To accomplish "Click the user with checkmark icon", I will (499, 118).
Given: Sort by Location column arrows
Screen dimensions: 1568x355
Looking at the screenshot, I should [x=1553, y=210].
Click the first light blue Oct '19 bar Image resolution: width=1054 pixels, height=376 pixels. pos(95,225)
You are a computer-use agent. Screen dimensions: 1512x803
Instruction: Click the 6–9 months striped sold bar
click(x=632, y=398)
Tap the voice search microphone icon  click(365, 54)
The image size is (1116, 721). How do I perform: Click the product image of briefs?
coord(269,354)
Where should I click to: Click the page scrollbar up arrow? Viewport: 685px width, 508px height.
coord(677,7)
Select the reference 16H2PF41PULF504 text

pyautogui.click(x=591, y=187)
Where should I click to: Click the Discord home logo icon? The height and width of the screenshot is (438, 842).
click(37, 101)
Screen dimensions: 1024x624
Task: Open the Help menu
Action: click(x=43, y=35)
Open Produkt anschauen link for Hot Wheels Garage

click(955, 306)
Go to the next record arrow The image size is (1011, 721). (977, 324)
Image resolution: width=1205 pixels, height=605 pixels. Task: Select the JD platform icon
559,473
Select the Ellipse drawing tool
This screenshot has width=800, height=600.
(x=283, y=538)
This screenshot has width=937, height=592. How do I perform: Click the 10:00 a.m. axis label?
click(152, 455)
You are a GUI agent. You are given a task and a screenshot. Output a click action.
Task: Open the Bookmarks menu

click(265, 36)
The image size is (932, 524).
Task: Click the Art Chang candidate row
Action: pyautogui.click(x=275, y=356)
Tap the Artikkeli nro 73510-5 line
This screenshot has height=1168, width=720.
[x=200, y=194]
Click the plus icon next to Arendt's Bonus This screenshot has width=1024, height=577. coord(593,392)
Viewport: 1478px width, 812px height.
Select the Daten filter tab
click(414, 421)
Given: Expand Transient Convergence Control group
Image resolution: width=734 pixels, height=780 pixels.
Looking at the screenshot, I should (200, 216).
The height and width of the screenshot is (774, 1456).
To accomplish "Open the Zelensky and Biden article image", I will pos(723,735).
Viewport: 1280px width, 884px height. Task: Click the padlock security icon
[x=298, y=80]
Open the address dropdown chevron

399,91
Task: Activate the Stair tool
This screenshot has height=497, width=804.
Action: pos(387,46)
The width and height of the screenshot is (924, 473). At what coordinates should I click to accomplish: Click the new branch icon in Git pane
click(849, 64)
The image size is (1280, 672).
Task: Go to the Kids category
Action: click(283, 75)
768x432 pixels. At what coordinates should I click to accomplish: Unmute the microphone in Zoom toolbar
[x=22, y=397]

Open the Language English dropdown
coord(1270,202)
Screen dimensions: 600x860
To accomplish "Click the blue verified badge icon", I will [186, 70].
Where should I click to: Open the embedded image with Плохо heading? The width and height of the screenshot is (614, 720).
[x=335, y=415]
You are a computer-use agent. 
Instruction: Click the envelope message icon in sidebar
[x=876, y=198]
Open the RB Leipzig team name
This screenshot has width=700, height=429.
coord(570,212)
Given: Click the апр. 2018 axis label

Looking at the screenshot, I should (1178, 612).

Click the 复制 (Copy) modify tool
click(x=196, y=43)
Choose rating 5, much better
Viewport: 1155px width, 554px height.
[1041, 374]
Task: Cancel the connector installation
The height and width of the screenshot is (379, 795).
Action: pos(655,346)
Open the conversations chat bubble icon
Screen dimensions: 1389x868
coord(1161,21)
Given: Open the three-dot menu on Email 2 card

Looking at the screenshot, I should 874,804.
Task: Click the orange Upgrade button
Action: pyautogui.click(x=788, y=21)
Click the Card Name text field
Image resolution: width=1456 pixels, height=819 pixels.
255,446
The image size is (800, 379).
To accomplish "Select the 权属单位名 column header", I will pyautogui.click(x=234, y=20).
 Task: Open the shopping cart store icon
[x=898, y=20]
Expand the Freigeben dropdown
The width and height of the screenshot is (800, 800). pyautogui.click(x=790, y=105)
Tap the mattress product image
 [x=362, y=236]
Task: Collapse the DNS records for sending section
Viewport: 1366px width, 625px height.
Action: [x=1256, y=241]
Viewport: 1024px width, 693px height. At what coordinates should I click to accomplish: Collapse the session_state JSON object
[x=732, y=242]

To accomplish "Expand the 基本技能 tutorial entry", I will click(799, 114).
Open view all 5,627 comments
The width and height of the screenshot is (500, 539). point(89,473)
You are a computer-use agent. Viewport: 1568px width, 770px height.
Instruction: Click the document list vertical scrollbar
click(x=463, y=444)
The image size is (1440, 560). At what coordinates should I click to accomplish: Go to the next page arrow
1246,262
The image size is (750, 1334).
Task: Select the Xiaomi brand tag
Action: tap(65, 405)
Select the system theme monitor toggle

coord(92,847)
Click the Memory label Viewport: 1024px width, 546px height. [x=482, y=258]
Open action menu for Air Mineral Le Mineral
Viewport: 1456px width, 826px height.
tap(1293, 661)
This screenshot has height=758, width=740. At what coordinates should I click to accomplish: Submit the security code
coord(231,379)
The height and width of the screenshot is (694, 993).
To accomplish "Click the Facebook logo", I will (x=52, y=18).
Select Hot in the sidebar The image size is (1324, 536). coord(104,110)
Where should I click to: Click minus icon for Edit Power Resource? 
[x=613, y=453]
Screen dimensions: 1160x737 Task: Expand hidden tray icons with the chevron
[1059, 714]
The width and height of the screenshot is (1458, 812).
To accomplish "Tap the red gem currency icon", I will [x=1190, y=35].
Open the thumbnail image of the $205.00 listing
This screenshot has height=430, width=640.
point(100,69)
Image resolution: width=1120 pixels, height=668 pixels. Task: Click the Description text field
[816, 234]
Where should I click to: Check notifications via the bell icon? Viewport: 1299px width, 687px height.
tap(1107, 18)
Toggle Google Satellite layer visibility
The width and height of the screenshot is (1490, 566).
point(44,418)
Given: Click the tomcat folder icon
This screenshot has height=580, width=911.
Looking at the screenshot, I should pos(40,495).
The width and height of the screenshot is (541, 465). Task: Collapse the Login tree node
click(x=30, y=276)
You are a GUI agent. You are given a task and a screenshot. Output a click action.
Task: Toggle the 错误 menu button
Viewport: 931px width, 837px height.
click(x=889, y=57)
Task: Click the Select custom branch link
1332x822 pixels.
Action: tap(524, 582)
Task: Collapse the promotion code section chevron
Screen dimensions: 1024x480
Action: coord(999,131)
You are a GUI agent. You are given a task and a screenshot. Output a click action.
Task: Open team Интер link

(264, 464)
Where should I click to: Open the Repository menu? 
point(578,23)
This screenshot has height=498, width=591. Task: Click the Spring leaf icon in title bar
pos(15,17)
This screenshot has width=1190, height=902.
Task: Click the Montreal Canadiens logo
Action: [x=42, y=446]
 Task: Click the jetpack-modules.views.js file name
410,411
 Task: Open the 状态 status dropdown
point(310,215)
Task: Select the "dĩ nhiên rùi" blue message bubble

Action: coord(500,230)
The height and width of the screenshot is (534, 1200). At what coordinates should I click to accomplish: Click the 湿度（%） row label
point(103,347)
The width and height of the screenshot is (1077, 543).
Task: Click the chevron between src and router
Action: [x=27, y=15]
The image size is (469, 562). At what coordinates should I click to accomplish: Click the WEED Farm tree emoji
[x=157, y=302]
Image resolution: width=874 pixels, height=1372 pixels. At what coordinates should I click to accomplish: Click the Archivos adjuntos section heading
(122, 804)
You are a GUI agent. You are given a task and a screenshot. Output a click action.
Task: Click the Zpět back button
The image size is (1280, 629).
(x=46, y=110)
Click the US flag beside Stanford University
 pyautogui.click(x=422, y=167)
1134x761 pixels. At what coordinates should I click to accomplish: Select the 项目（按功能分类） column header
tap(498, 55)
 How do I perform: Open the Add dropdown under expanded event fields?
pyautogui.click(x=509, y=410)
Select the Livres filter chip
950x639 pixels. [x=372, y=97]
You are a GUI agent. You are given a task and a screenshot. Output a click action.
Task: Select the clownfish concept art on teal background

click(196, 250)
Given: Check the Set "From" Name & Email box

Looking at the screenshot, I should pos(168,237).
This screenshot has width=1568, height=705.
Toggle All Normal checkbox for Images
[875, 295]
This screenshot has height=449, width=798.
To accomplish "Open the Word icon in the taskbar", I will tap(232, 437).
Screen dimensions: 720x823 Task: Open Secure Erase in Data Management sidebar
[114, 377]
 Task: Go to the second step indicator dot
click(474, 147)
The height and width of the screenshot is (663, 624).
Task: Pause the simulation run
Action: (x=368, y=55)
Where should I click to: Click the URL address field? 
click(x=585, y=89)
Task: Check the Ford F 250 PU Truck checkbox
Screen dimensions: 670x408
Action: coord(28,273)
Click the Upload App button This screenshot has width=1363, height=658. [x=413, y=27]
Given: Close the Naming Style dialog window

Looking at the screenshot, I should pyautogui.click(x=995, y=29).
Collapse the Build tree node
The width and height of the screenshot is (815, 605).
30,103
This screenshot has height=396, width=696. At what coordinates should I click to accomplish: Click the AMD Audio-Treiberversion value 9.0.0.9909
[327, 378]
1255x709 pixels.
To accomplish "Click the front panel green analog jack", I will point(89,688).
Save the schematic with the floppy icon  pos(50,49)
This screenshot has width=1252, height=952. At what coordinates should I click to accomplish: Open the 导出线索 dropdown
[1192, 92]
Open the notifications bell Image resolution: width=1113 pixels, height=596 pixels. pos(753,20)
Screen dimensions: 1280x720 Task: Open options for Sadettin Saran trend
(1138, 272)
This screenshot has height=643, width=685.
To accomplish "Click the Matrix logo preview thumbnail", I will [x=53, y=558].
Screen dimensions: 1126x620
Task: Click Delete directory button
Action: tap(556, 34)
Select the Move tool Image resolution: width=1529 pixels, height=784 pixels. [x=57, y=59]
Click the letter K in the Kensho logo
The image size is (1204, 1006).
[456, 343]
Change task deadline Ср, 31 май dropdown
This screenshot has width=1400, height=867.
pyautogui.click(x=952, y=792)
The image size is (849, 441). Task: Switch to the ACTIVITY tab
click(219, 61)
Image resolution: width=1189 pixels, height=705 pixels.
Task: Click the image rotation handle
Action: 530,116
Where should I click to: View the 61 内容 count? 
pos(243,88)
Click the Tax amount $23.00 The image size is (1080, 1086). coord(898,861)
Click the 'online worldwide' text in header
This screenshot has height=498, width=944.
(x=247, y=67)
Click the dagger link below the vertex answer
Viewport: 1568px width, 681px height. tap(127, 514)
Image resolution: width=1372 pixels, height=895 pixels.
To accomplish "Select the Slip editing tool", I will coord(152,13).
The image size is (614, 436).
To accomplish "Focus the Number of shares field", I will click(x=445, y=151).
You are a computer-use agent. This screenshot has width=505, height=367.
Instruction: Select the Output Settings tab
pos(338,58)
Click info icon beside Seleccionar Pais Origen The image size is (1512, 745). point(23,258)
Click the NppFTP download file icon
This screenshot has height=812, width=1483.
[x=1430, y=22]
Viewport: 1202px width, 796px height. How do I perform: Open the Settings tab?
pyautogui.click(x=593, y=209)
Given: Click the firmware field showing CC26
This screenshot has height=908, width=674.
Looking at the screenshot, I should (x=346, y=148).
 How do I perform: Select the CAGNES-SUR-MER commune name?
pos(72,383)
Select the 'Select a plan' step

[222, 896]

# # # # #

Everything from the line containing "This screenshot has height=908, width=674." through the final line above must be copied exactly, with both ends kept.

This screenshot has height=908, width=674.
Looking at the screenshot, I should (x=346, y=148).
 How do I perform: Select the CAGNES-SUR-MER commune name?
pos(72,383)
Select the 'Select a plan' step

[222, 896]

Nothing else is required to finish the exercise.